SQL on FHIR WG Meetings
SQL on FHIR WG Meeting — April 21, 2026
Arjun Sanyal
Arjun Sanyal
Principal Antidote Solutions
John Grimes
John Grimes
Principal Research Consultant CSIRO
Gino Canessa
Gino Canessa
Principal Software Engineer at Microsoft
Steve Munini
Steve Munini
CEO and CTO, Helios Software
CR
Craig McClendon
Apr 21, 2026

Topics discussed:

  • John's answer to "how do we get more people involved" wasn't outreach, it was distribution. There's already an implementation in FHIR core, which means it's reachable from HAPI, and the same could be done for .NET. He's candid that it would never set the world on fire on performance — a naive implementation over HAPI's JPA schema is a baseline, not a contender — but that's the point: it's a gateway drug. Make the functionality work inside what people already run, and the ones who need speed will go looking for an analytics-focused implementation on their own.

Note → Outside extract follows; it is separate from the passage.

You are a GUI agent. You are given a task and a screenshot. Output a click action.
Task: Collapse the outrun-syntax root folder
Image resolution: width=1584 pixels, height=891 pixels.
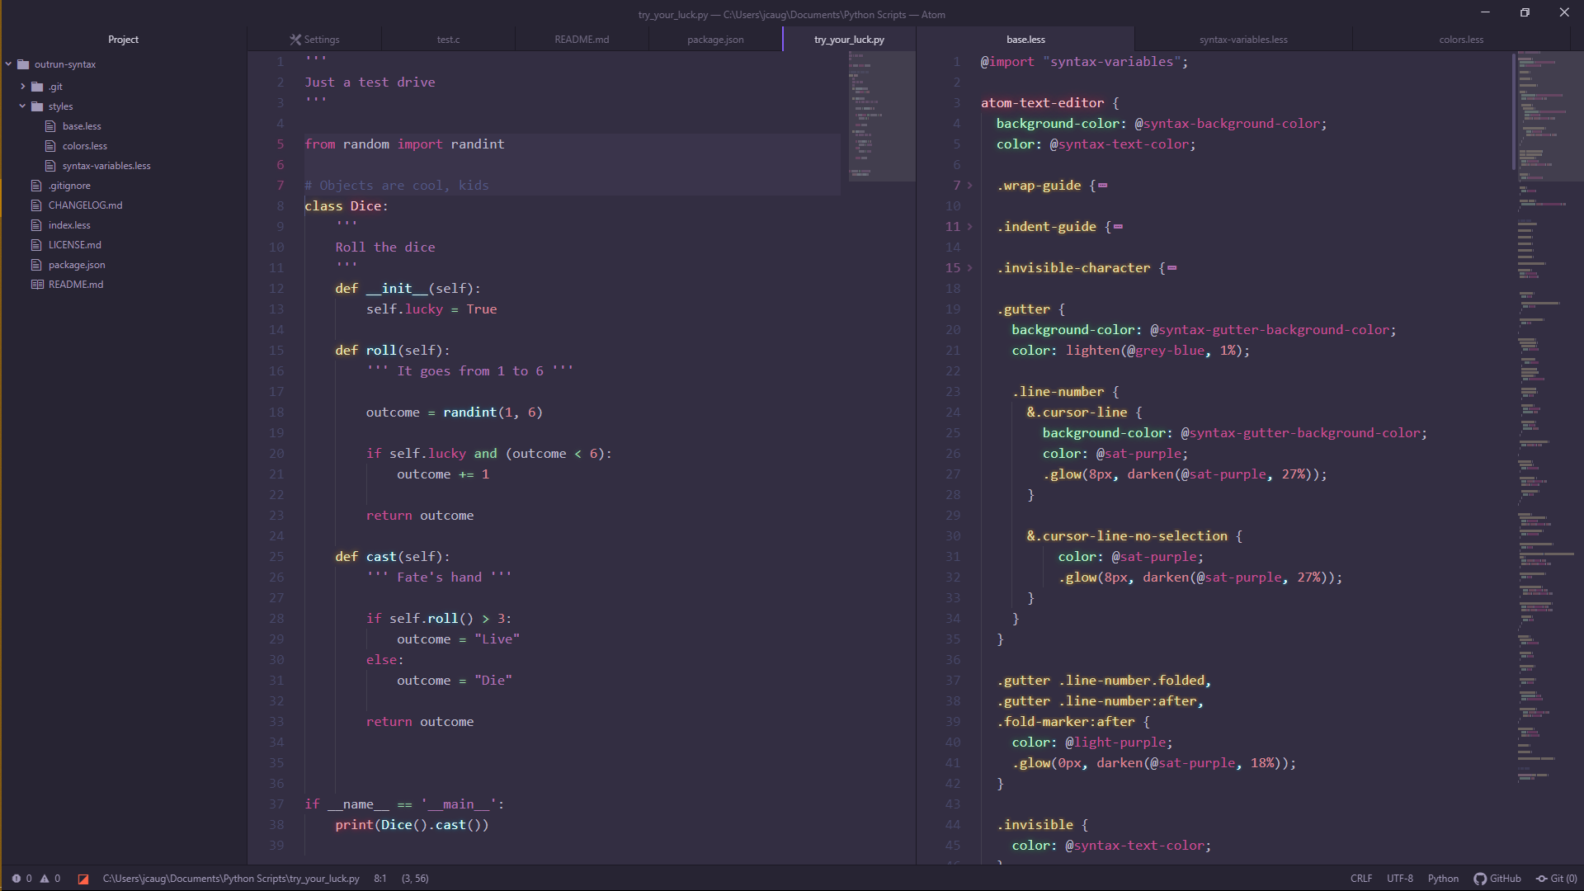8,64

  • The same argument extended to bulk data. John's read on the last few years is blunt: plenty of people tried to bolt bulk export onto the side of a transactional FHIR server and it didn't work. The question is where those people go next, and whether SQL on FHIR has anything to offer them. Gino Canessa supplied the opening — there's an Argonaut project this year reconciling bulk data, bulk import and bulk publish into one IG, ending in a publication cycle. If the group wants notes about SQL in that spec, that cycle is the window, and it's sooner rather than later.

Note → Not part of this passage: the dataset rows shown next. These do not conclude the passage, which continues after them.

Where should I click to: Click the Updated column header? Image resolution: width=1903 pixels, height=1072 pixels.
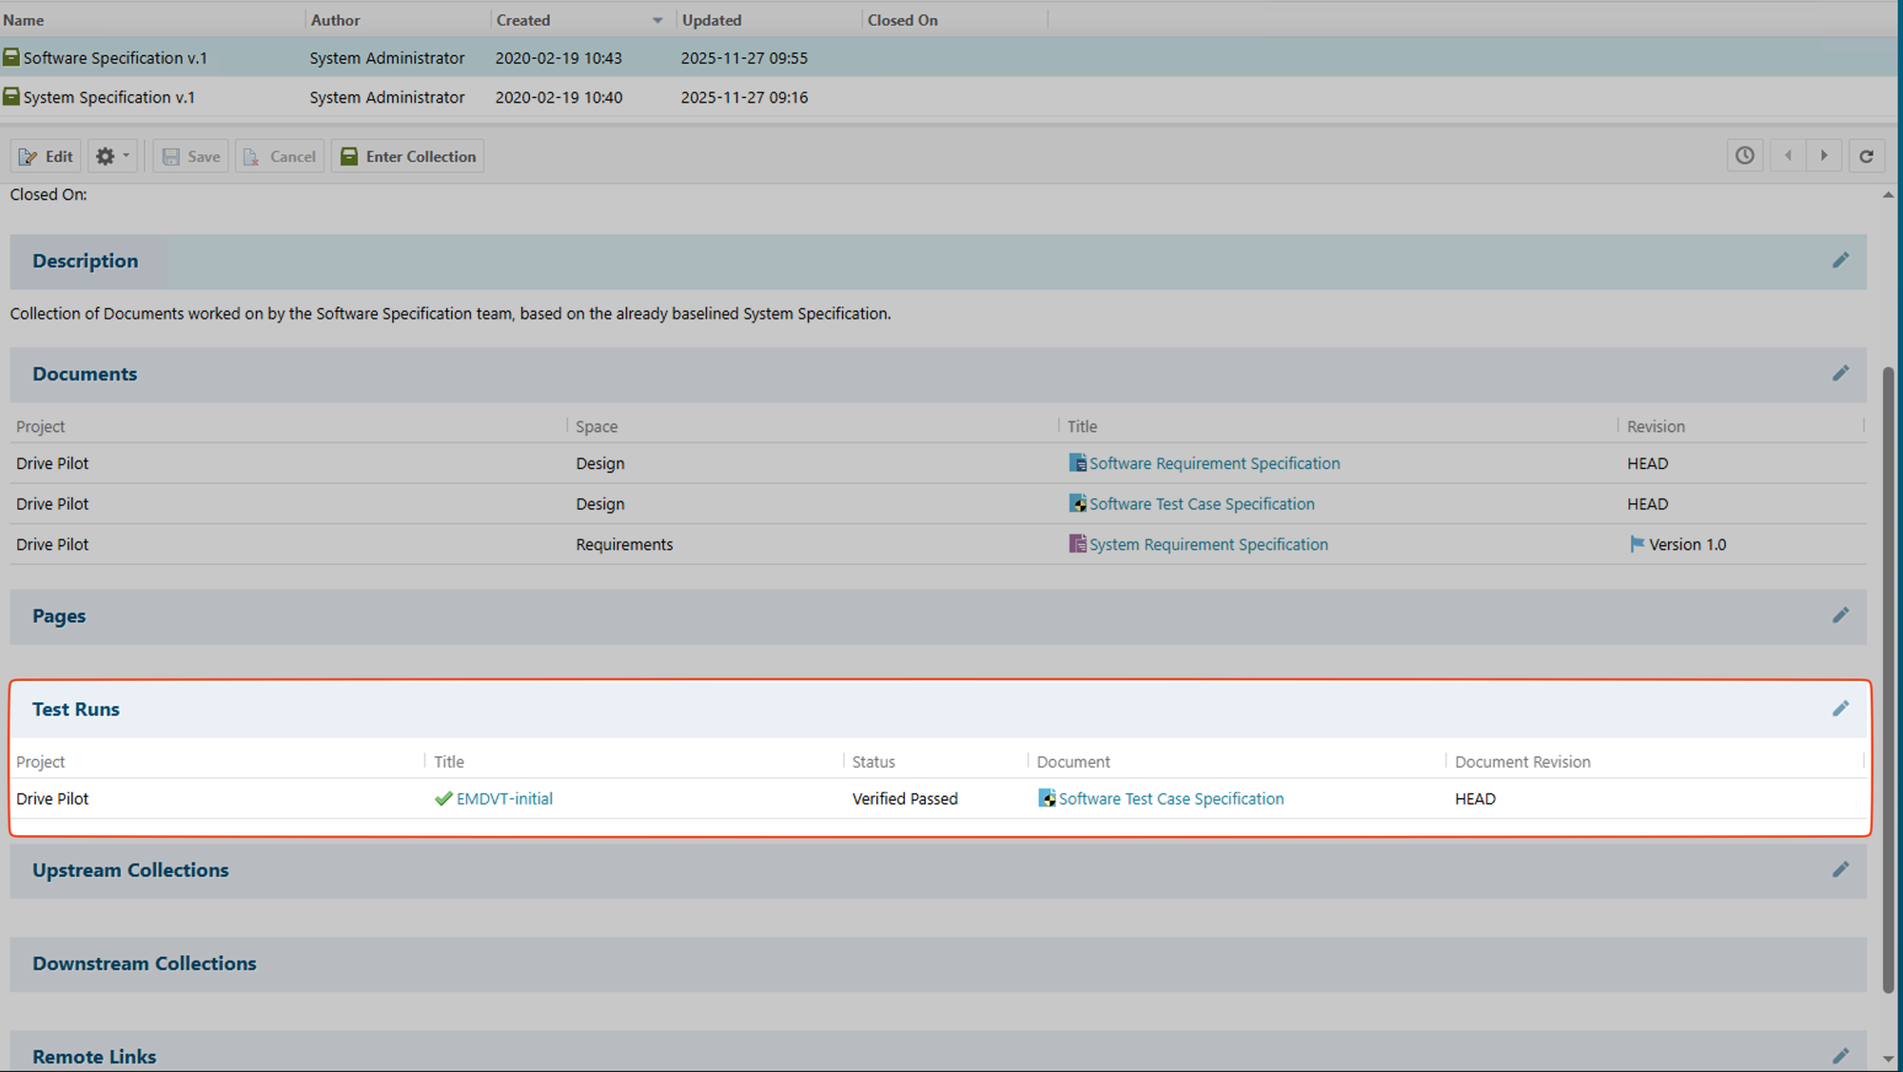click(712, 20)
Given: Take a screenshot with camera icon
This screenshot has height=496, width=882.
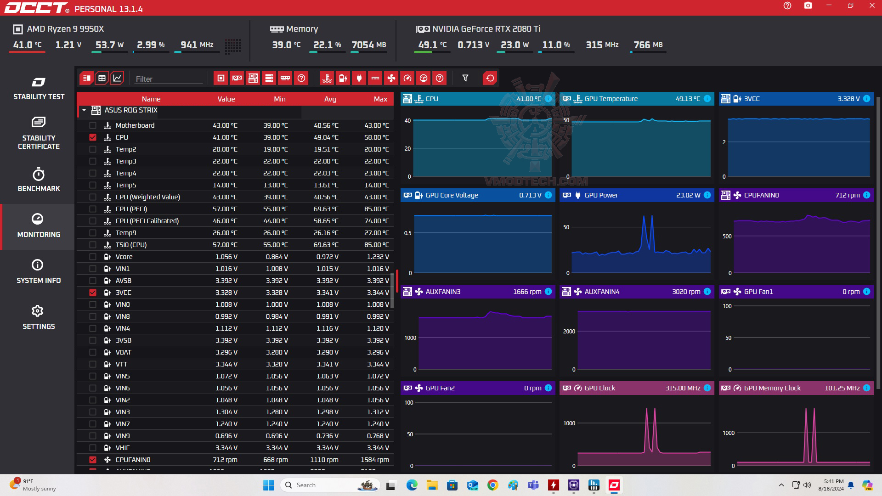Looking at the screenshot, I should pyautogui.click(x=808, y=6).
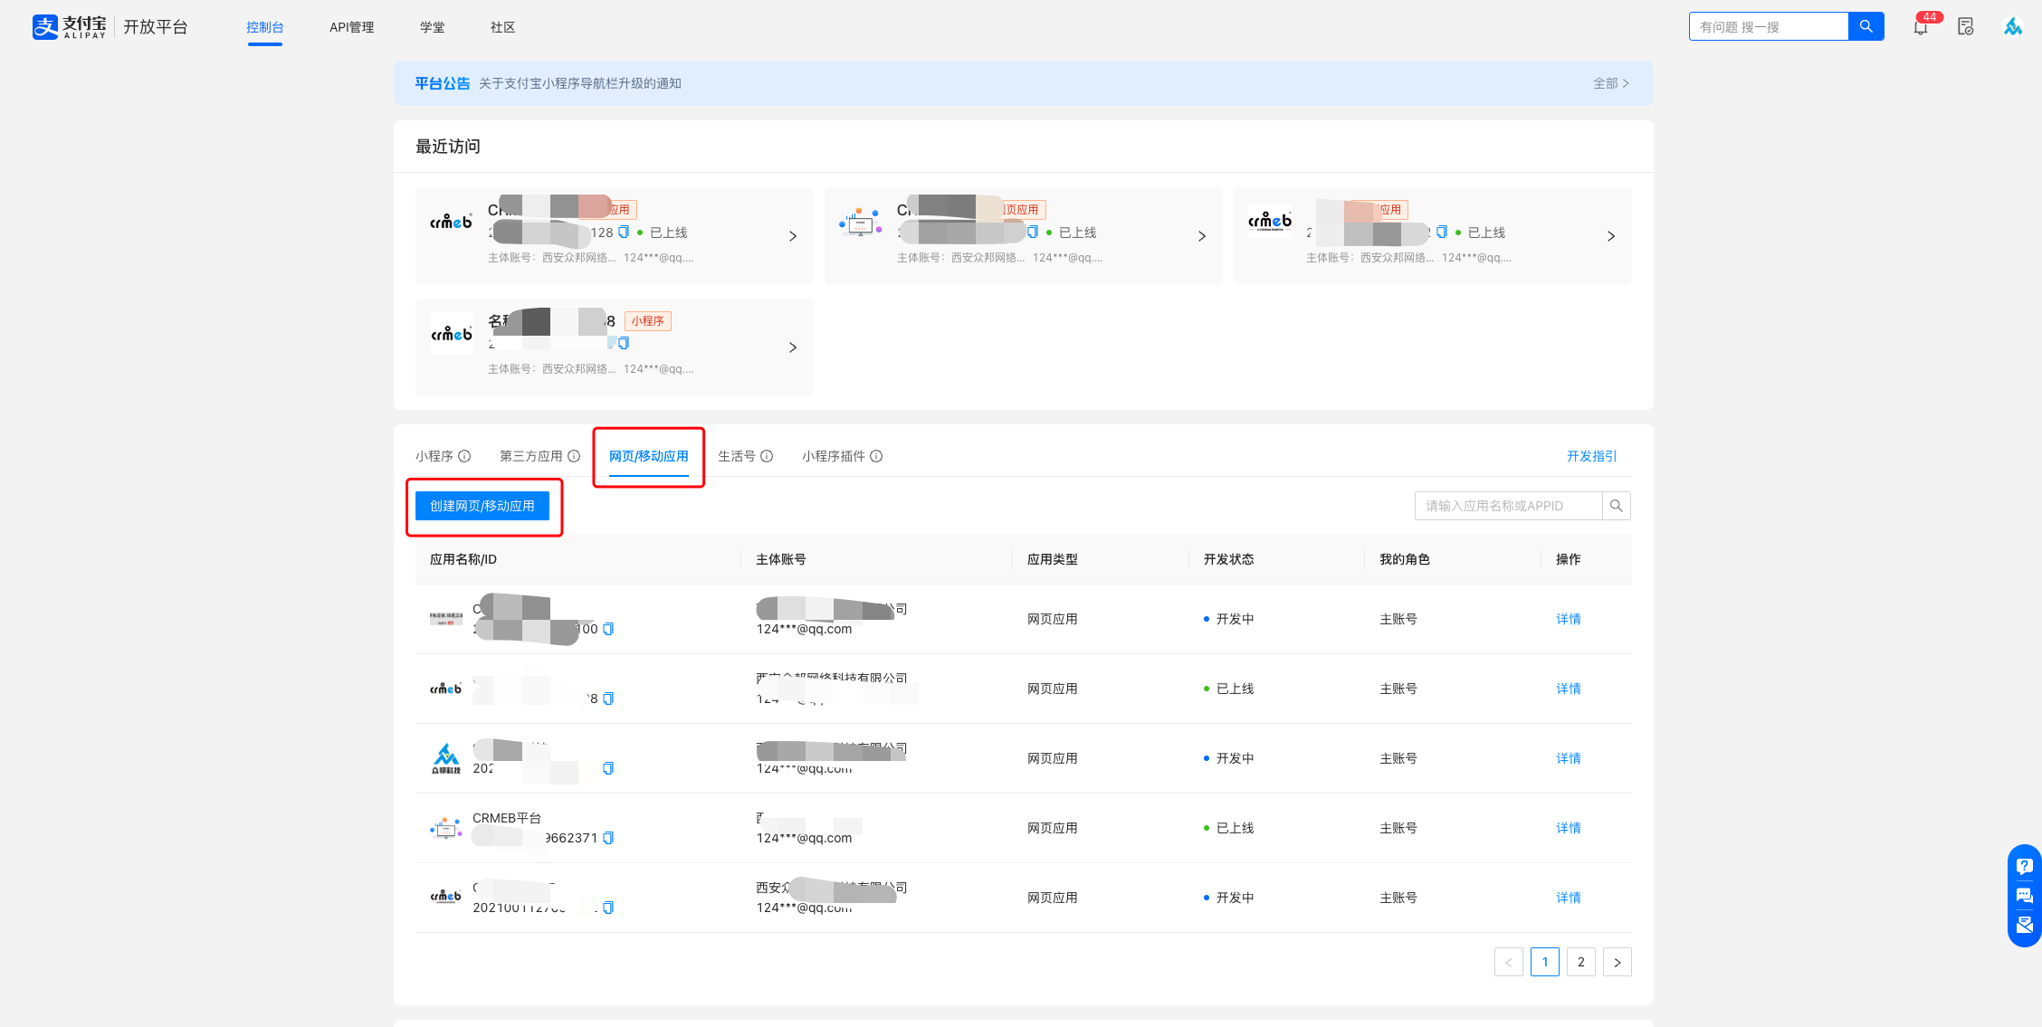Click the app name or APPID search field
This screenshot has height=1027, width=2042.
pos(1507,506)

  • John described how he runs connectathon tracks at home, which is more organised than most: a participant capability matrix filled in ahead of time, one row per system, so on the day you can look at the table and know who to talk to for a client. Applied here, the split is between people who want to pick up a runner and run ViewDefinitions on their own platform — self-contained — and people who want to poke at somebody else's server, which only works if the endpoints and auth details have been harvested in advance.
  • Craig McClendon offered the week's best analogy for the current moment: semi-technical people are now building hyper-personalised apps and dashboards for themselves, and it reminds him of the era when a cheesy Visual Basic app somebody knocked together quietly became load-bearing for half a company's business process. Steve had a live example from the other direction — an enthusiastic interventional cardiologist turning up with an implementation of profile validation, which is not a small thing to write, and asking whether he could contribute it.